*** Begin section ***
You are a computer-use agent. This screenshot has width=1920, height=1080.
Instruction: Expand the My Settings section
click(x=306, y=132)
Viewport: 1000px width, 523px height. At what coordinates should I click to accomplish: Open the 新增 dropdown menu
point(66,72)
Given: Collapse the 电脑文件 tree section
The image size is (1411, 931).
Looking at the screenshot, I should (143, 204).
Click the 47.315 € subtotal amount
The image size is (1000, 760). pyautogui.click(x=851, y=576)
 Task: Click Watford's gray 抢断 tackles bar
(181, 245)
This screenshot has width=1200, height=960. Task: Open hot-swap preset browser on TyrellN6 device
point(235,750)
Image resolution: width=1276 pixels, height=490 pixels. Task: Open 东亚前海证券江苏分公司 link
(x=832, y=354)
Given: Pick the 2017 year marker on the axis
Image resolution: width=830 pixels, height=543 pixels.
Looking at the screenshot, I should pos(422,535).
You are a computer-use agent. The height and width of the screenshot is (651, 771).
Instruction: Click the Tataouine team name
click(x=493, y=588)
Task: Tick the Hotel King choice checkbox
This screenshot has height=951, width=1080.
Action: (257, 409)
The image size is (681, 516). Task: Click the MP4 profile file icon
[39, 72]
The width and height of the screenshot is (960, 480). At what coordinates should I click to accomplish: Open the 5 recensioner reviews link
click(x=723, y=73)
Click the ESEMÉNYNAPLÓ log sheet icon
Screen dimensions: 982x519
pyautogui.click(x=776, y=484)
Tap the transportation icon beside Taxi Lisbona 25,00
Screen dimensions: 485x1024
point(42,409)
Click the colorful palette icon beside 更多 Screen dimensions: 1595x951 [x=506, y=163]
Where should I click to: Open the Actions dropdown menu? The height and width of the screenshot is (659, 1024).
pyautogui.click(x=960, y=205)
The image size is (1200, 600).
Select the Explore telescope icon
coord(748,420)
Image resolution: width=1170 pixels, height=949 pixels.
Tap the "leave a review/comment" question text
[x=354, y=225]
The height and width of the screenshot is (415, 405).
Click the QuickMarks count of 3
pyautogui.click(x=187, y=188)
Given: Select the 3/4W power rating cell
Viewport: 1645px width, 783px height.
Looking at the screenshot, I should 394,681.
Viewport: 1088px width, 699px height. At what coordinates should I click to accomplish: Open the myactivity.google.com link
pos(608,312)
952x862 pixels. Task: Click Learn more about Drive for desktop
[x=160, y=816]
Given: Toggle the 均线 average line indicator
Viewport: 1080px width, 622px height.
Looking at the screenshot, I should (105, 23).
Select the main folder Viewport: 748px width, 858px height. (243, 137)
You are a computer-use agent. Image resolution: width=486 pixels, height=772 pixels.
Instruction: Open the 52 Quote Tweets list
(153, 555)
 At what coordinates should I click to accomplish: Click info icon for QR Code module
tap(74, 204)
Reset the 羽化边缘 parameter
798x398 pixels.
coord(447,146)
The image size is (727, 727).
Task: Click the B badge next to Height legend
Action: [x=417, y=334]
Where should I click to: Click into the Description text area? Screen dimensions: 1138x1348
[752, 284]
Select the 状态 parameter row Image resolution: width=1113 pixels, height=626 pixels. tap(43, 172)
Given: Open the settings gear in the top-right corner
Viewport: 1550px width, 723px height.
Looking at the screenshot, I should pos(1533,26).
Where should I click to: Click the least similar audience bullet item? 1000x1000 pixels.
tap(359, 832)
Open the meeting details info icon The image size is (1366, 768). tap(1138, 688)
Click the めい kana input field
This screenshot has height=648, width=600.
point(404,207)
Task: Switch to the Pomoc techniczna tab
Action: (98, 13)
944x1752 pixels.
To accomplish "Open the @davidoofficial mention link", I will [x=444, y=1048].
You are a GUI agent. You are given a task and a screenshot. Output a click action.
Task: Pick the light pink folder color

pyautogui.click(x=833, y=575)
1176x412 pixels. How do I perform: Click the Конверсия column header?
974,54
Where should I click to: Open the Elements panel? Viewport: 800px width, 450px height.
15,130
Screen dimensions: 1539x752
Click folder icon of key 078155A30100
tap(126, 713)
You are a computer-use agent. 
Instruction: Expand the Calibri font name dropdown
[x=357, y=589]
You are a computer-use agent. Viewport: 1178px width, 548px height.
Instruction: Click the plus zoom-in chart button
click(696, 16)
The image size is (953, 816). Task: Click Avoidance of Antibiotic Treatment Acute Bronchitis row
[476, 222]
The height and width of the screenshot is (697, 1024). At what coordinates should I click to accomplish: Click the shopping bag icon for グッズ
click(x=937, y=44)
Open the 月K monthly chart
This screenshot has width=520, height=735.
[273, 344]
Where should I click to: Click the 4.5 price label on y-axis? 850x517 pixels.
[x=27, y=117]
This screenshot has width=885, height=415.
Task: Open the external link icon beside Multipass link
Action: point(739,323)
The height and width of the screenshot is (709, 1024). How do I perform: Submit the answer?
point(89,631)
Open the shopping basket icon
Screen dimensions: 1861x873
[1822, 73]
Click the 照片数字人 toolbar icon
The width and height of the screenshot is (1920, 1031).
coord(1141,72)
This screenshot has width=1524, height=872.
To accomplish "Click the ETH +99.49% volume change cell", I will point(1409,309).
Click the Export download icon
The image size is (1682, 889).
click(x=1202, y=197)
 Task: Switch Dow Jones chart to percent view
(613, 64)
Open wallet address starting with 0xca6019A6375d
*** End section ***
What is needed
In the data above, find the line that contains "Given: Pick the 2017 year marker on the axis", then reproduce exactly every line from the first line through that line.

Output for this exercise
You are a computer-use agent. This screenshot has width=1920, height=1080.
Instruction: Expand the My Settings section
click(x=306, y=132)
Viewport: 1000px width, 523px height. At what coordinates should I click to accomplish: Open the 新增 dropdown menu
point(66,72)
Given: Collapse the 电脑文件 tree section
The image size is (1411, 931).
Looking at the screenshot, I should (143, 204).
Click the 47.315 € subtotal amount
The image size is (1000, 760). pyautogui.click(x=851, y=576)
 Task: Click Watford's gray 抢断 tackles bar
(181, 245)
This screenshot has width=1200, height=960. Task: Open hot-swap preset browser on TyrellN6 device
point(235,750)
Image resolution: width=1276 pixels, height=490 pixels. Task: Open 东亚前海证券江苏分公司 link
(x=832, y=354)
Given: Pick the 2017 year marker on the axis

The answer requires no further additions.